## Start
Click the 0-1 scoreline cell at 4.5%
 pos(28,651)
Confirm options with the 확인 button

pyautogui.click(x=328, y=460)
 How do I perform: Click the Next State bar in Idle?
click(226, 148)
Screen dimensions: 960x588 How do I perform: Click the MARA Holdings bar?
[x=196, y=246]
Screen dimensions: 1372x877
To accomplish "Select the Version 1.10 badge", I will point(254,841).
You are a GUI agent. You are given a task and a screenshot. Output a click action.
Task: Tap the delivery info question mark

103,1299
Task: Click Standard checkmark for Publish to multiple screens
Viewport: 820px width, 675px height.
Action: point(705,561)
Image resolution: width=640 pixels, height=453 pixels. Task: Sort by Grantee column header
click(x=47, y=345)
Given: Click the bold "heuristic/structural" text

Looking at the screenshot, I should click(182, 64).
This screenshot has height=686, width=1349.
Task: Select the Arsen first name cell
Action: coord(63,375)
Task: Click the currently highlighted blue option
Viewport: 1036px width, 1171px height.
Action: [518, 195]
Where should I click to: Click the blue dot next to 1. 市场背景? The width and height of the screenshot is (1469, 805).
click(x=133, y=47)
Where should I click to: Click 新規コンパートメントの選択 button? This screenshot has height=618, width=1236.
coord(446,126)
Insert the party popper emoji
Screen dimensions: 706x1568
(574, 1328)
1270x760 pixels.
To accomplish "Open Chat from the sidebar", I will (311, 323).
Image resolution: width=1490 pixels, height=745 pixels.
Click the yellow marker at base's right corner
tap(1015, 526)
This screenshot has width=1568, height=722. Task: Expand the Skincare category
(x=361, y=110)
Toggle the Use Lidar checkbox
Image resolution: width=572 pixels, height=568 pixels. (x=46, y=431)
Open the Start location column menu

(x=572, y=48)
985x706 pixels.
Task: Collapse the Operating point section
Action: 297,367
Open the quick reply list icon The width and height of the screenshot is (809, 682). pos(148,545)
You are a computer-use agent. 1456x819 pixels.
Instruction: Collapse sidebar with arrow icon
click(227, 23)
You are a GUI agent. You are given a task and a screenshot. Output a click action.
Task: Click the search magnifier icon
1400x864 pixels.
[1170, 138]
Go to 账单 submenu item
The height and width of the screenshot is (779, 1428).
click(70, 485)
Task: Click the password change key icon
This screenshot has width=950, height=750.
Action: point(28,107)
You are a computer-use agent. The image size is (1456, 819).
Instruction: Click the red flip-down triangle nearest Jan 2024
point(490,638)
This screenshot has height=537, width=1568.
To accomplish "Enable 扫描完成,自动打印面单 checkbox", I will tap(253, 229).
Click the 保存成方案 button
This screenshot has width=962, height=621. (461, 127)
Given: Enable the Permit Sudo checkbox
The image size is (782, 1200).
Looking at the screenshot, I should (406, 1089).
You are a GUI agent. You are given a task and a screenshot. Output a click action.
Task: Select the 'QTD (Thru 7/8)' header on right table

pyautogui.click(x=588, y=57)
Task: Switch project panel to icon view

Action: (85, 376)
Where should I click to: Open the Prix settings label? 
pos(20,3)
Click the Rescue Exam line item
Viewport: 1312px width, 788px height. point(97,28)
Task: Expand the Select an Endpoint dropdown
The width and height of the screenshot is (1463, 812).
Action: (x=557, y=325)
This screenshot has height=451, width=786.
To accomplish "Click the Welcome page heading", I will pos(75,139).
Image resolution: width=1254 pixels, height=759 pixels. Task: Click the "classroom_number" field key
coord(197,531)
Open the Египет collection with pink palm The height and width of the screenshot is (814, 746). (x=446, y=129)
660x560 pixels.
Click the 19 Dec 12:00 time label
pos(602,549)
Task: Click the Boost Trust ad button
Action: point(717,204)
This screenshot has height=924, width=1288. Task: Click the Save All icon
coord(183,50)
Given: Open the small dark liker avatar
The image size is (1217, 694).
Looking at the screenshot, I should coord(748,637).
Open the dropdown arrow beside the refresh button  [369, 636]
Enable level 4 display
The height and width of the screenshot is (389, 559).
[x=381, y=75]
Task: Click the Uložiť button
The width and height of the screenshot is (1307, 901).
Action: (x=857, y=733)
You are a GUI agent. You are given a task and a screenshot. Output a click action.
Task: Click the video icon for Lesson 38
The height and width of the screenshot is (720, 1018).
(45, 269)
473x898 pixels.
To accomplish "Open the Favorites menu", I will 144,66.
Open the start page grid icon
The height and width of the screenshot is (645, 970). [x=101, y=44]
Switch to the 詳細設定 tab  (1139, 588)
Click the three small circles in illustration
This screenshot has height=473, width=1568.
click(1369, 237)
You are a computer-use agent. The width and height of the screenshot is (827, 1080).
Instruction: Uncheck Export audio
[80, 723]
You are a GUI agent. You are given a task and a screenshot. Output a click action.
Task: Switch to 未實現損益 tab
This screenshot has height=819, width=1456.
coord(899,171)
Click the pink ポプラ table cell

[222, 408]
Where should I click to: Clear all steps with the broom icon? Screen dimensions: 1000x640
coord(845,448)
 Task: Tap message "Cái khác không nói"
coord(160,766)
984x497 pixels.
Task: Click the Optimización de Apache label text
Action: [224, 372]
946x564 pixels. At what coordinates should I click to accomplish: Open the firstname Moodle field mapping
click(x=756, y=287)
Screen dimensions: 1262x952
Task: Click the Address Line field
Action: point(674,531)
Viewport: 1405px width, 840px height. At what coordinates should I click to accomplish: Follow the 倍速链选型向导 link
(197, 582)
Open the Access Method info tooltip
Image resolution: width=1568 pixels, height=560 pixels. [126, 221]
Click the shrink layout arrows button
## End
* INSTRUCTIONS TO FOLLOW: Please rewrite every line of the entries above as a JSON list of strings, one string per line, with blank lines dropped.

* WRITTEN RESPONSE:
[
  "Click the 0-1 scoreline cell at 4.5%",
  " pos(28,651)",
  "Confirm options with the 확인 button",
  "pyautogui.click(x=328, y=460)",
  " How do I perform: Click the Next State bar in Idle?",
  "click(226, 148)",
  "Screen dimensions: 960x588 How do I perform: Click the MARA Holdings bar?",
  "[x=196, y=246]",
  "Screen dimensions: 1372x877",
  "To accomplish \"Select the Version 1.10 badge\", I will point(254,841).",
  "You are a GUI agent. You are given a task and a screenshot. Output a click action.",
  "Task: Tap the delivery info question mark",
  "103,1299",
  "Task: Click Standard checkmark for Publish to multiple screens",
  "Viewport: 820px width, 675px height.",
  "Action: point(705,561)",
  "Image resolution: width=640 pixels, height=453 pixels. Task: Sort by Grantee column header",
  "click(x=47, y=345)",
  "Given: Click the bold \"heuristic/structural\" text",
  "Looking at the screenshot, I should click(182, 64).",
  "This screenshot has height=686, width=1349.",
  "Task: Select the Arsen first name cell",
  "Action: coord(63,375)",
  "Task: Click the currently highlighted blue option",
  "Viewport: 1036px width, 1171px height.",
  "Action: [518, 195]",
  "Where should I click to: Click the blue dot next to 1. 市场背景? The width and height of the screenshot is (1469, 805).",
  "click(x=133, y=47)",
  "Where should I click to: Click 新規コンパートメントの選択 button? This screenshot has height=618, width=1236.",
  "coord(446,126)",
  "Insert the party popper emoji",
  "Screen dimensions: 706x1568",
  "(574, 1328)",
  "1270x760 pixels.",
  "To accomplish \"Open Chat from the sidebar\", I will (311, 323).",
  "Image resolution: width=1490 pixels, height=745 pixels.",
  "Click the yellow marker at base's right corner",
  "tap(1015, 526)",
  "This screenshot has width=1568, height=722. Task: Expand the Skincare category",
  "(x=361, y=110)",
  "Toggle the Use Lidar checkbox",
  "Image resolution: width=572 pixels, height=568 pixels. (x=46, y=431)",
  "Open the Start location column menu",
  "(x=572, y=48)",
  "985x706 pixels.",
  "Task: Collapse the Operating point section",
  "Action: 297,367",
  "Open the quick reply list icon The width and height of the screenshot is (809, 682). pos(148,545)",
  "You are a computer-use agent. 1456x819 pixels.",
  "Instruction: Collapse sidebar with arrow icon",
  "click(227, 23)",
  "You are a GUI agent. You are given a task and a screenshot. Output a click action.",
  "Task: Click the search magnifier icon",
  "1400x864 pixels.",
  "[1170, 138]",
  "Go to 账单 submenu item",
  "The height and width of the screenshot is (779, 1428).",
  "click(70, 485)",
  "Task: Click the password change key icon",
  "This screenshot has width=950, height=750.",
  "Action: point(28,107)",
  "You are a computer-use agent. The image size is (1456, 819).",
  "Instruction: Click the red flip-down triangle nearest Jan 2024",
  "point(490,638)",
  "This screenshot has height=537, width=1568.",
  "To accomplish \"Enable 扫描完成,自动打印面单 checkbox\", I will tap(253, 229).",
  "Click the 保存成方案 button",
  "This screenshot has width=962, height=621. (461, 127)",
  "Given: Enable the Permit Sudo checkbox",
  "The image size is (782, 1200).",
  "Looking at the screenshot, I should (406, 1089).",
  "You are a GUI agent. You are given a task and a screenshot. Output a click action.",
  "Task: Select the 'QTD (Thru 7/8)' header on right table",
  "pyautogui.click(x=588, y=57)",
  "Task: Switch project panel to icon view",
  "Action: (85, 376)",
  "Where should I click to: Open the Prix settings label? ",
  "pos(20,3)",
  "Click the Rescue Exam line item",
  "Viewport: 1312px width, 788px height. point(97,28)",
  "Task: Expand the Select an Endpoint dropdown",
  "The width and height of the screenshot is (1463, 812).",
  "Action: (x=557, y=325)",
  "This screenshot has height=451, width=786.",
  "To accomplish \"Click the Welcome page heading\", I will pos(75,139).",
  "Image resolution: width=1254 pixels, height=759 pixels. Task: Click the \"classroom_number\" field key",
  "coord(197,531)",
  "Open the Египет collection with pink palm The height and width of the screenshot is (814, 746). (x=446, y=129)",
  "660x560 pixels.",
  "Click the 19 Dec 12:00 time label",
  "pos(602,549)",
  "Task: Click the Boost Trust ad button",
  "Action: point(717,204)",
  "This screenshot has height=924, width=1288. Task: Click the Save All icon",
  "coord(183,50)",
  "Given: Open the small dark liker avatar",
  "The image size is (1217, 694).",
  "Looking at the screenshot, I should coord(748,637).",
  "Open the dropdown arrow beside the refresh button  [369, 636]",
  "Enable level 4 display",
  "The height and width of the screenshot is (389, 559).",
  "[x=381, y=75]",
  "Task: Click the Uložiť button",
  "The width and height of the screenshot is (1307, 901).",
  "Action: (x=857, y=733)",
  "You are a GUI agent. You are given a task and a screenshot. Output a click action.",
  "Task: Click the video icon for Lesson 38",
  "The height and width of the screenshot is (720, 1018).",
  "(45, 269)",
  "473x898 pixels.",
  "To accomplish \"Open the Favorites menu\", I will 144,66.",
  "Open the start page grid icon",
  "The height and width of the screenshot is (645, 970). [x=101, y=44]",
  "Switch to the 詳細設定 tab  (1139, 588)",
  "Click the three small circles in illustration",
  "This screenshot has height=473, width=1568.",
  "click(1369, 237)",
  "You are a computer-use agent. The width and height of the screenshot is (827, 1080).",
  "Instruction: Uncheck Export audio",
  "[80, 723]",
  "You are a GUI agent. You are given a task and a screenshot. Output a click action.",
  "Task: Switch to 未實現損益 tab",
  "This screenshot has height=819, width=1456.",
  "coord(899,171)",
  "Click the pink ポプラ table cell",
  "[222, 408]",
  "Where should I click to: Clear all steps with the broom icon? Screen dimensions: 1000x640",
  "coord(845,448)",
  " Task: Tap message \"Cái khác không nói\"",
  "coord(160,766)",
  "984x497 pixels.",
  "Task: Click the Optimización de Apache label text",
  "Action: [224, 372]",
  "946x564 pixels. At what coordinates should I click to accomplish: Open the firstname Moodle field mapping",
  "click(x=756, y=287)",
  "Screen dimensions: 1262x952",
  "Task: Click the Address Line field",
  "Action: point(674,531)",
  "Viewport: 1405px width, 840px height. At what coordinates should I click to accomplish: Follow the 倍速链选型向导 link",
  "(197, 582)",
  "Open the Access Method info tooltip",
  "Image resolution: width=1568 pixels, height=560 pixels. [126, 221]",
  "Click the shrink layout arrows button"
]